Monday, December 19, 2005

Chapitre 1 : Les Tiles

J'ai grandi entre les jeux 8-bit et les jeux 16-bit. Vous allez avoir largement l'occasion de comprendre ce dont je veux parler, mais à moins que vous ne sortiez du bouquin "the sprite decade" de Rodrigo Copetti, un petit brossage de tableau devrait faire du bien.

Si vous prenez à peu près n'importe quel appareil électronique moderne, il aura certainement une zone mémoire spéciale dans laquelle les valeurs indiquent des couleurs de pixel et qui est utilisée par la puce graphique pour construire le contenu à l'écran. Tout ce que le jeu / programme aura à faire, c'est remplir cette mémoire avec l'image qu'il veut voir à l'écran et le tour est joué. C'est vieux comme Space Invaders.

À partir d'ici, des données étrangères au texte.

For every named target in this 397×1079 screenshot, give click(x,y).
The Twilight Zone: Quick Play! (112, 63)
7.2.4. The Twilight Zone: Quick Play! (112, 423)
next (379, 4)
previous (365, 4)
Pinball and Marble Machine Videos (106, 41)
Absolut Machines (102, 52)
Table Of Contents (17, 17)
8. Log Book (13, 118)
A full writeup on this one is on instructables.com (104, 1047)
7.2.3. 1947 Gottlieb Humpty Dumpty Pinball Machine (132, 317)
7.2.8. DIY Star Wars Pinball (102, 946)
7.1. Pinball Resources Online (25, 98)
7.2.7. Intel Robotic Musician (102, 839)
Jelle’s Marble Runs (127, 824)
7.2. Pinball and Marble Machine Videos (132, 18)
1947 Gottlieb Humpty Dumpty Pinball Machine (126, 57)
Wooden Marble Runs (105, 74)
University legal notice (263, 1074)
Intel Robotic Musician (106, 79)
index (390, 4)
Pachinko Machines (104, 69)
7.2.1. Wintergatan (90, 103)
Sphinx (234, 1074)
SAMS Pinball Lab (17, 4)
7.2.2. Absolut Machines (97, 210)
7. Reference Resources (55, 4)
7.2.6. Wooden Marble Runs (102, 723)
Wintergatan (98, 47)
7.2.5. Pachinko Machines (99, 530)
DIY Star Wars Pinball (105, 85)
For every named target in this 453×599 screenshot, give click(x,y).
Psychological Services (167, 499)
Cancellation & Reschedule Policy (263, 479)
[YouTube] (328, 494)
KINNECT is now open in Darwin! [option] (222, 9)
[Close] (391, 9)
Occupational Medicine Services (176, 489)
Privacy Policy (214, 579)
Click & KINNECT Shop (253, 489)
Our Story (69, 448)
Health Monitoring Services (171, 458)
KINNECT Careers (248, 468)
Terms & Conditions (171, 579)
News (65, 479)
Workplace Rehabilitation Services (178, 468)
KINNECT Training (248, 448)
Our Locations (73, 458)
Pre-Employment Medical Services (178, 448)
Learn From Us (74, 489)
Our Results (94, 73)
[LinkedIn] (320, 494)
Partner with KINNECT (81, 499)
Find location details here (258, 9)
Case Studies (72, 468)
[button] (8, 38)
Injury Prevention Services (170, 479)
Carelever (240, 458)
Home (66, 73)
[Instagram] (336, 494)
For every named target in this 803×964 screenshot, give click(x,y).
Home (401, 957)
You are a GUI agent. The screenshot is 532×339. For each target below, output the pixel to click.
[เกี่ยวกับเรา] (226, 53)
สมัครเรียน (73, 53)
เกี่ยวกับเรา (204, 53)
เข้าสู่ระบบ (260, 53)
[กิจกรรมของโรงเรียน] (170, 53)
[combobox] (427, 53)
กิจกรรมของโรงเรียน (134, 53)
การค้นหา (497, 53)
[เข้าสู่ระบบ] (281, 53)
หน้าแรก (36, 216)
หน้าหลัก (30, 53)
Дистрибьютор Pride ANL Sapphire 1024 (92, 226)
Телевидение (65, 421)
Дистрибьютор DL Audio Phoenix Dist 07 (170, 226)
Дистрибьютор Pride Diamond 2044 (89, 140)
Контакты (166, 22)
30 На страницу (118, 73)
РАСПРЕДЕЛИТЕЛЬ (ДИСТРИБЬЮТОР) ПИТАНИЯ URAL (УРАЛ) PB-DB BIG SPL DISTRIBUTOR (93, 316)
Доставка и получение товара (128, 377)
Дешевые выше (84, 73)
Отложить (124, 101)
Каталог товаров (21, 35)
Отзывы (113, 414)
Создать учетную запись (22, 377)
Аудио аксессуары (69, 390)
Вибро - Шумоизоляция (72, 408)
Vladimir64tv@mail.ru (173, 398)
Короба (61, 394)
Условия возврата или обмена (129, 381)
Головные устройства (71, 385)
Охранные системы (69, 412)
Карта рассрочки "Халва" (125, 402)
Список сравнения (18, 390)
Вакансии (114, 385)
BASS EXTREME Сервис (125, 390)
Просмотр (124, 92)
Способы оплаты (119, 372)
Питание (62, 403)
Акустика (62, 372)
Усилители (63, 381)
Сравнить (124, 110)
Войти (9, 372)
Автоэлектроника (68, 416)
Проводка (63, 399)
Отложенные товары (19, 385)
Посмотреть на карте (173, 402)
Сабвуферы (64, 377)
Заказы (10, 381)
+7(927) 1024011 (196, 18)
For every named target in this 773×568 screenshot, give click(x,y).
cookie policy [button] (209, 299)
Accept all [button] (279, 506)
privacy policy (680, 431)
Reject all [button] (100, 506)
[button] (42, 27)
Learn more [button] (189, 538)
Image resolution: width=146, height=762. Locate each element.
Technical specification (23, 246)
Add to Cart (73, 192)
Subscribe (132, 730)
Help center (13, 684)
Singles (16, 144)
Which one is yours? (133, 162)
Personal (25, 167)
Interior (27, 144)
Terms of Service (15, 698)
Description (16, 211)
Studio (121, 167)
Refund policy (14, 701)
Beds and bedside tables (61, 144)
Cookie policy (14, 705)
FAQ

Mais les machines des années 85-95 n'ont pas le luxe de fonctionner comme ça, surtout si elles veulent afficher assez de couleurs: la vitesse d'accès à la mémoire est encore trop réduite. Alors on ruse. On utilise des puces prévues pour l'affichage de texte en remplaçant la ROM "caractères" par des bouts de tuyaux et on les baptise "tiles" (prononcez "taïlz"). On se rajoute une 2eme passe qui peut positionner des images librement n'importe où à l'écran et on les baptise "sprites" (prononcez "spraït" et essayez de ne pas faire de renvoi avec les bulles ;)

J'ai grandi avec pas fort loin de moi un manuel du C64 qui donnait quelques clés pour utiliser ce genre de hardware, mais le temps que je sois prêt à le maîtriser, tout le monde était passé sur PC où la mémoire de type "grosse grille de pixels" règne en maître, et tant pis si ça veut dire qu'on va passer une demi-seconde à tracer l'écran de Congo Bongo avant que le jeu ne démarre.

J'ai grandi en analysant les jeux que j'avais en main sur C64, NES, GameBoy, Master System, SuperNES, MegaDrive en remarquant que "mais oui, il suffit de réécrire les 4 caractères qui forment la pièce d'or et toutes les pièces à l'écran seront animées en même temps! ... En fait non! regarde! Elle est symétrique horizontalement et verticalement! Donc tu réécris juste 8x8x4 bits et comme la SNES dessine les autres parties en miroir, ça suffit pour tout animer!". Et en écrivant des jeux à écran fixe, où on doit enregistrer ce qui est à l'écran sous le curseur de la souris avant de redessiner le curseur et prier pour que ça ne clignote pas trop, avec des "pièces d'or" immobiles parce que même 8 fois plus rapide qu'une SNES, mon PC aurait ramé à tout redessiner.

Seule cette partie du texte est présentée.